◆ Избранный отрывок:
----
Я из огненной деревни — страница 44 из 86

– Когда? – спрашивает он по-польски.

– Вчера, – говорю я (он пошел третьего дня, а я говорю: вчера).

Но нет, не выкинули меня из этого ряда. А потом вызвали активистов, которые за Советскую власть были. Активистов – с семьёю, всех.

– Переходите на ту сторону!

Дошла до меня очередь.

– Активист Кулак Антон Романович! С роднёй переходи!

Перехожу я туда с тем дитём. Стою. К партизанским семьям нас всех присоединяют. А пулемёты так стоят все! Те люди – как заплакали! Всякими голосками, как пчёлы. Они – как косанули! Всё!..

Как косанули по нам, я успела наклониться, и она скользанула. А на мне такой ватник был толстый. Порвало мне пулей ватник и так мясо закатило, что рукой не накрыть. Чтоб ещё чуть – дак она б у меня сюда вышла, пуля. Я лежу живая, и дитя живое. А я так зажимаю его лицом, а оно кричит. Чувствую, что удушаю, сердце болит. И я живая, и дитя живое… Пущу вольнее, оно закричит.
----
◆ Данные:
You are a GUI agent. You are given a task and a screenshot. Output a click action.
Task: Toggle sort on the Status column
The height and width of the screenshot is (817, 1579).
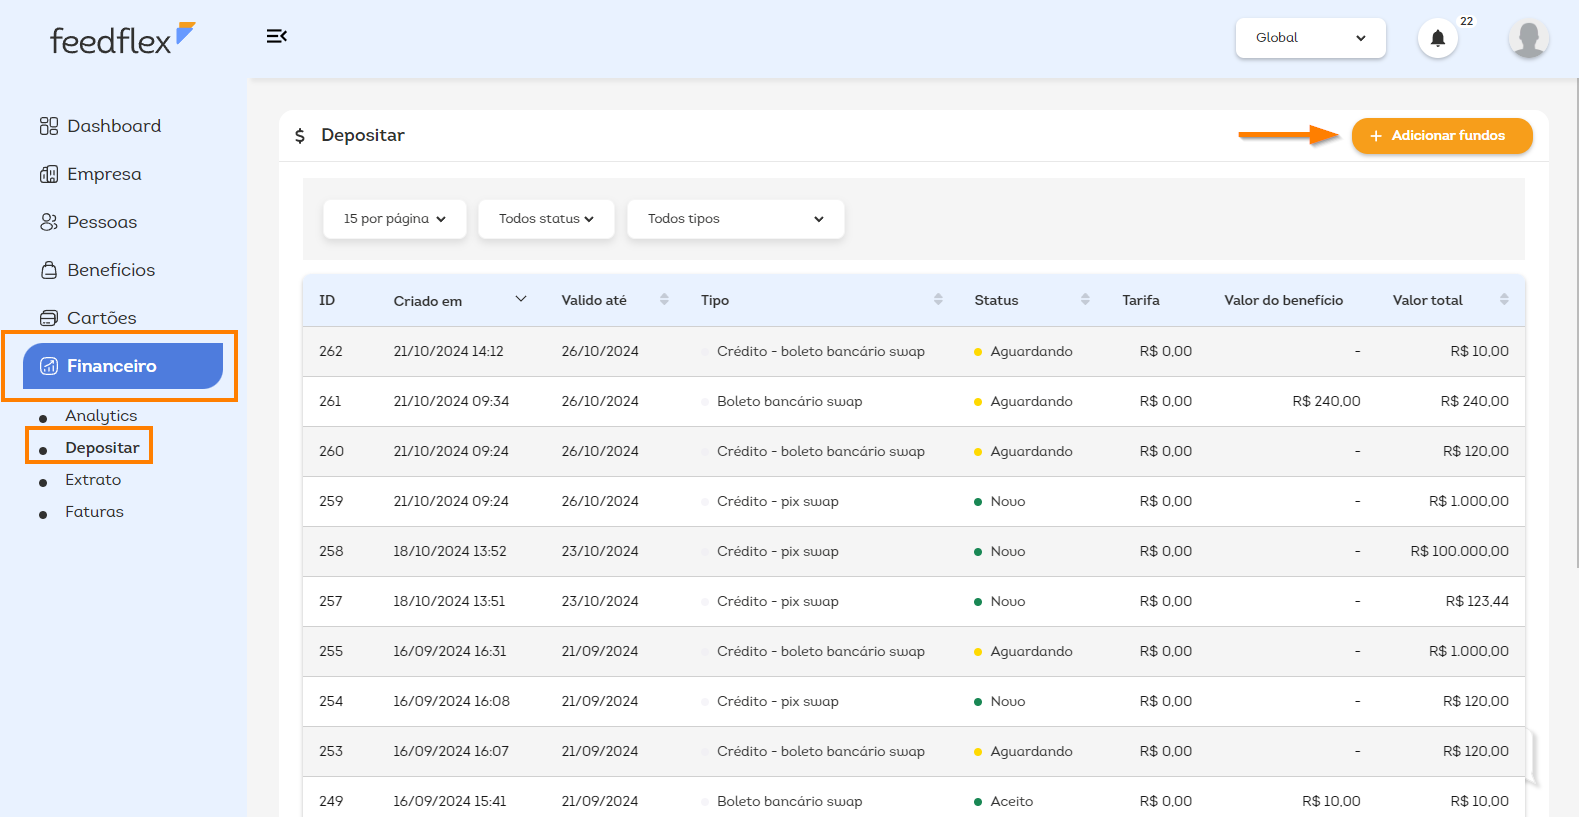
----
◆ Задания:
a: Ответьте на вопросы по отрывку:
(i) На каком языке задан вопрос «Когда?»?
(ii) Кого вызывают словами «Активист… С роднёй переходи!»?
(iii) Что порвала пуля?
b: Перепишите дословно фрагмент отрывка от «Дошла до меня» до «вольнее, оно закричит.» включительно.
Перечень к этому упражнению отношения не имеет.

◆ Ответы к упражнению:
a:
(i) По-польски.
(ii) Кулака Антона Романовича.
(iii) Толстый ватник.

b:
Дошла до меня очередь.

– Активист Кулак Антон Романович! С роднёй переходи!

Перехожу я туда с тем дитём. Стою. К партизанским семьям нас всех присоединяют. А пулемёты так стоят все! Те люди – как заплакали! Всякими голосками, как пчёлы. Они – как косанули! Всё!..

Как косанули по нам, я успела наклониться, и она скользанула. А на мне такой ватник был толстый. Порвало мне пулей ватник и так мясо закатило, что рукой не накрыть. Чтоб ещё чуть – дак она б у меня сюда вышла, пуля. Я лежу живая, и дитя живое. А я так зажимаю его лицом, а оно кричит. Чувствую, что удушаю, сердце болит. И я живая, и дитя живое… Пущу вольнее, оно закричит.